- Required action
Below are the entries to work from; restate word for word the portion that opens with the line containing "Task: Click the magnifier Search icon at" and closes with the line containing "Task: Open the settings gear icon", keeping both.

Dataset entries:
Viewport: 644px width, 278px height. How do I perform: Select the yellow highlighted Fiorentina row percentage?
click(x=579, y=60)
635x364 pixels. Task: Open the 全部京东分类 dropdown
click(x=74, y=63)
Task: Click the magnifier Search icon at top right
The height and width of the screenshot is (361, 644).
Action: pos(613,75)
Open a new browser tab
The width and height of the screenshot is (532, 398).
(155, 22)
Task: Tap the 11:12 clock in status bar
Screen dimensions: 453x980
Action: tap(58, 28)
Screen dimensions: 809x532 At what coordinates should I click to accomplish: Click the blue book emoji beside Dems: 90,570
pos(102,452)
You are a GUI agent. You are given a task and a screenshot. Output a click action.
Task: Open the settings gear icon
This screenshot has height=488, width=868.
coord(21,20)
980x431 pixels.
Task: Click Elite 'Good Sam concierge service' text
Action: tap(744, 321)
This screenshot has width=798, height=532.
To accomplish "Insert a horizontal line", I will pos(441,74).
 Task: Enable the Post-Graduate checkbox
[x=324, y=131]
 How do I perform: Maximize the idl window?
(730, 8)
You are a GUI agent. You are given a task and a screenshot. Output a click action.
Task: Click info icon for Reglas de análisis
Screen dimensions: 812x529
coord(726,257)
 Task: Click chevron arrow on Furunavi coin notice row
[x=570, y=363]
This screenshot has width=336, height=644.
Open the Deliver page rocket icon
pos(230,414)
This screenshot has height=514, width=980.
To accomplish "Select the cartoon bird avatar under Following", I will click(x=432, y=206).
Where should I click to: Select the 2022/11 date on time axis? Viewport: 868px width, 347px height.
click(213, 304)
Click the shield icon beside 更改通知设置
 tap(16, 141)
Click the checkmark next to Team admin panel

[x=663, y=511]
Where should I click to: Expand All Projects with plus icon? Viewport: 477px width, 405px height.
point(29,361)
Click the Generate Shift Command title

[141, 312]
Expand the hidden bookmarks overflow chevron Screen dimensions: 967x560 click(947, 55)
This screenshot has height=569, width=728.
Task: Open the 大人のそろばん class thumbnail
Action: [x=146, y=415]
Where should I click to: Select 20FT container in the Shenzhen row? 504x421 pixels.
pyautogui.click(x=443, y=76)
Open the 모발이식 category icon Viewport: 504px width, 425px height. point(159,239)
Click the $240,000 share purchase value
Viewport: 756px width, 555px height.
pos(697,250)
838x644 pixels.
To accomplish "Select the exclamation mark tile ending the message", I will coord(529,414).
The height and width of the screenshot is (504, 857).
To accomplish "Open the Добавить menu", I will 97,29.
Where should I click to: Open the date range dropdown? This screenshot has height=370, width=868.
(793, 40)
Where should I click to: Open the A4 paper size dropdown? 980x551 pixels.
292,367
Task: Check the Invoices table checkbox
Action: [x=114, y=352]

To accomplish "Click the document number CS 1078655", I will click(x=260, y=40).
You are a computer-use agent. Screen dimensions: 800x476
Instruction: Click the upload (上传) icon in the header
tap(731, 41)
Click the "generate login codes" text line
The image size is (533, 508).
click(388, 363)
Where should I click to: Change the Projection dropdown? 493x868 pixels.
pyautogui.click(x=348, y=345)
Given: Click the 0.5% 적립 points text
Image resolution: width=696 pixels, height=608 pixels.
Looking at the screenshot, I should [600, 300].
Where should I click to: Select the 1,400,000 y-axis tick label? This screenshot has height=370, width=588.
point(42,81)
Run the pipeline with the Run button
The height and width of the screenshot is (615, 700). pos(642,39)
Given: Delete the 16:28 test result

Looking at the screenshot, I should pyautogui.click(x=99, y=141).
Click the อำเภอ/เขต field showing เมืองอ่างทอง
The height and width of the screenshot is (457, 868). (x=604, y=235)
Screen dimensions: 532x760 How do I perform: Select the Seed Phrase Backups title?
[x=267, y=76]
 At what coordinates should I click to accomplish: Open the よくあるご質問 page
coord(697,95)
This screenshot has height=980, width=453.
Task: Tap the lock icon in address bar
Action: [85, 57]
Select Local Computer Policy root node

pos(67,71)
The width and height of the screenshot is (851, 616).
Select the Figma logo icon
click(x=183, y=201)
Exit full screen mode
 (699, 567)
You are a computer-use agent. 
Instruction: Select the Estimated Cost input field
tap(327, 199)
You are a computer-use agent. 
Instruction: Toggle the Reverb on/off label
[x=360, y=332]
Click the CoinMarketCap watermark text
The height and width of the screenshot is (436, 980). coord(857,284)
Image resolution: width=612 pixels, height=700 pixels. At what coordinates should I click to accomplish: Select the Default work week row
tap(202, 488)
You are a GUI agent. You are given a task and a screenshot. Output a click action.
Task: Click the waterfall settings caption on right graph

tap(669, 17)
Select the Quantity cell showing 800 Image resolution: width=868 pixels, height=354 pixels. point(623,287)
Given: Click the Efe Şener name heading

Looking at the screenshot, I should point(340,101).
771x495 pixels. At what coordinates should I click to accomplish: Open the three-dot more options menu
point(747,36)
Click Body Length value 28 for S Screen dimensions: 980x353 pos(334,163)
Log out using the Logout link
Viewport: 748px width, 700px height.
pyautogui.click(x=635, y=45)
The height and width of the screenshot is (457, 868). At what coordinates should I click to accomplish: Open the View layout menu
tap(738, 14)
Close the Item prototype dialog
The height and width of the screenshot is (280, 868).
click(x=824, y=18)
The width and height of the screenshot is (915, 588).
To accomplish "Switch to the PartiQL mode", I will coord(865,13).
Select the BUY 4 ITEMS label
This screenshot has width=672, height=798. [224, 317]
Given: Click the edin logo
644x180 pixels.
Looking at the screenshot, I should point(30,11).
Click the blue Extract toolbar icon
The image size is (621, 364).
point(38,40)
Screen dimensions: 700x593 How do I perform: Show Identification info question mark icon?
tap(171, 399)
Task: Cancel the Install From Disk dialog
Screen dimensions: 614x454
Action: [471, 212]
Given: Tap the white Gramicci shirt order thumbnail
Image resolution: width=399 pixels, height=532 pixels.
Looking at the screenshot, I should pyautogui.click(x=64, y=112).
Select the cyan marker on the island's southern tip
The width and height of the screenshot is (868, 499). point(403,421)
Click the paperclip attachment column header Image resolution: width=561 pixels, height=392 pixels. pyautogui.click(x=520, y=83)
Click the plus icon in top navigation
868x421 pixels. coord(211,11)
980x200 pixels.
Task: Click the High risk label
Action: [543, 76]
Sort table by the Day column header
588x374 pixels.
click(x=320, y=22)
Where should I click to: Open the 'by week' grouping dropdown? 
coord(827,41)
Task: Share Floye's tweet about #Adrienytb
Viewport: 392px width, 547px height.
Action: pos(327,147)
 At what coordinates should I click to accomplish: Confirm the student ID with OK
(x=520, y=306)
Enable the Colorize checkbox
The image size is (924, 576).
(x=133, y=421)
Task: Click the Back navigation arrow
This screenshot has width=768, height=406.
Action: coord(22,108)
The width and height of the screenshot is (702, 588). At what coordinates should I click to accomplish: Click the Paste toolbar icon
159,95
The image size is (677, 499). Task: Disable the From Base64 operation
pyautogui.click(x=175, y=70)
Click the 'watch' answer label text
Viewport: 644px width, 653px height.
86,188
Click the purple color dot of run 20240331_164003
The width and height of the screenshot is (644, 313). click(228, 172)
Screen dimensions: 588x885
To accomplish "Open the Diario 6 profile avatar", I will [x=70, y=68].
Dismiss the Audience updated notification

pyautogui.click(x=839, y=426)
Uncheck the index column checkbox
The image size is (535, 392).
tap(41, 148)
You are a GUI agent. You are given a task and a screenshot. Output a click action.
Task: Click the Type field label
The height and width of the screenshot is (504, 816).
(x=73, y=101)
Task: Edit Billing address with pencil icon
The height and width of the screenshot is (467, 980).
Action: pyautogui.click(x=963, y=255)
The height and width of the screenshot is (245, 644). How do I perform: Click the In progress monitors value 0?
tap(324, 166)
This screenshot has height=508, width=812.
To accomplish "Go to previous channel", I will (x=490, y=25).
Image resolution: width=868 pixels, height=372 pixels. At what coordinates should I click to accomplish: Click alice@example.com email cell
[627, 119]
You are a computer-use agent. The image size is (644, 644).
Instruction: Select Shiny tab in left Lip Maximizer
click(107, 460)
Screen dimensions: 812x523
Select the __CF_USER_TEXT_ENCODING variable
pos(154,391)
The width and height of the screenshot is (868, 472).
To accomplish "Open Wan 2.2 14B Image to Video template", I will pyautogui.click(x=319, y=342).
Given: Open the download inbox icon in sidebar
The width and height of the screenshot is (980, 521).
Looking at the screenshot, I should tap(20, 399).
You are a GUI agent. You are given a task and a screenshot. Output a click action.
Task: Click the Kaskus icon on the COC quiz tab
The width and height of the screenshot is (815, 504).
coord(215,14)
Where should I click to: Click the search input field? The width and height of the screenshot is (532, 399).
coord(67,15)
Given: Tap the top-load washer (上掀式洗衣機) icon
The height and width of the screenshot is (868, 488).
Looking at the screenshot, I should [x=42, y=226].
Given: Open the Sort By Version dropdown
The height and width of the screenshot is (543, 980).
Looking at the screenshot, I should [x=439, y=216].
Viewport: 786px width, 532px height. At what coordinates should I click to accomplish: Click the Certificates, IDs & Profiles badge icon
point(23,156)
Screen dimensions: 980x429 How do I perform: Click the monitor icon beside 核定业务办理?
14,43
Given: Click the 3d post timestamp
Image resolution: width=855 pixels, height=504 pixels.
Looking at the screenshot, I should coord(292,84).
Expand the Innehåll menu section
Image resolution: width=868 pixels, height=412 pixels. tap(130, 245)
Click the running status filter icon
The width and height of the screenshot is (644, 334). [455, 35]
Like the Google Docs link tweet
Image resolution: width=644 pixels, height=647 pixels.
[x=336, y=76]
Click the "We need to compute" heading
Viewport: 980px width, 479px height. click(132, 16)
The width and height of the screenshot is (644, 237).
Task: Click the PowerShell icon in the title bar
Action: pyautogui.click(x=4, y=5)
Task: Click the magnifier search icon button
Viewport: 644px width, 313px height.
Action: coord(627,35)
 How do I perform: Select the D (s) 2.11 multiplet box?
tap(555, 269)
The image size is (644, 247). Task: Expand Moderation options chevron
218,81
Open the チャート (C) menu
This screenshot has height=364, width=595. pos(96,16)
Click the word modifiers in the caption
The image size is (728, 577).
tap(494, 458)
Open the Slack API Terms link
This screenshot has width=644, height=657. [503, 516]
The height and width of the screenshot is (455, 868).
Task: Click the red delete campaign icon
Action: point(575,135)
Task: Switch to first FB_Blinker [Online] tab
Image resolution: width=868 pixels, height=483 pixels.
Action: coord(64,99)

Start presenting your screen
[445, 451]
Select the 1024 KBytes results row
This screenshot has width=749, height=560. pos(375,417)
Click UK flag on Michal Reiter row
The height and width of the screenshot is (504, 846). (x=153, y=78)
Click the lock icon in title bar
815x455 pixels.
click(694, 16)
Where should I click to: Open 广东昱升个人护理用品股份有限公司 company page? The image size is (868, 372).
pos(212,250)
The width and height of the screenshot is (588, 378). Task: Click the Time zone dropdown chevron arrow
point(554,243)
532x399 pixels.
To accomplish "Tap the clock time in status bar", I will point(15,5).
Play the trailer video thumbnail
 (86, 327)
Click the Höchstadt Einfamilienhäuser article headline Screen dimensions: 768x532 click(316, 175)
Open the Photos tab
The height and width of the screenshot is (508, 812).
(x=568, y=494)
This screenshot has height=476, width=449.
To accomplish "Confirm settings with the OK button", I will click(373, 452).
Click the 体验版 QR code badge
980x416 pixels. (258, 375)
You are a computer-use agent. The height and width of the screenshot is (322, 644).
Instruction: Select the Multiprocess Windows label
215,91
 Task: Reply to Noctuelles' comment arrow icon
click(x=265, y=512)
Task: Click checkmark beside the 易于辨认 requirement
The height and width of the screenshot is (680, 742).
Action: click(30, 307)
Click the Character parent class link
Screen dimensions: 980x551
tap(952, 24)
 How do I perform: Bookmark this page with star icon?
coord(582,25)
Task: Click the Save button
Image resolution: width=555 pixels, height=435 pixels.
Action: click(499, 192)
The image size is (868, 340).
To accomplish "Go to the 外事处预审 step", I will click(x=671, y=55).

- Response box
Task: Click the magnifier Search icon at top right
The height and width of the screenshot is (361, 644).
Action: pos(613,75)
Open a new browser tab
The width and height of the screenshot is (532, 398).
(155, 22)
Task: Tap the 11:12 clock in status bar
Screen dimensions: 453x980
Action: tap(58, 28)
Screen dimensions: 809x532 At what coordinates should I click to accomplish: Click the blue book emoji beside Dems: 90,570
pos(102,452)
You are a GUI agent. You are given a task and a screenshot. Output a click action.
Task: Open the settings gear icon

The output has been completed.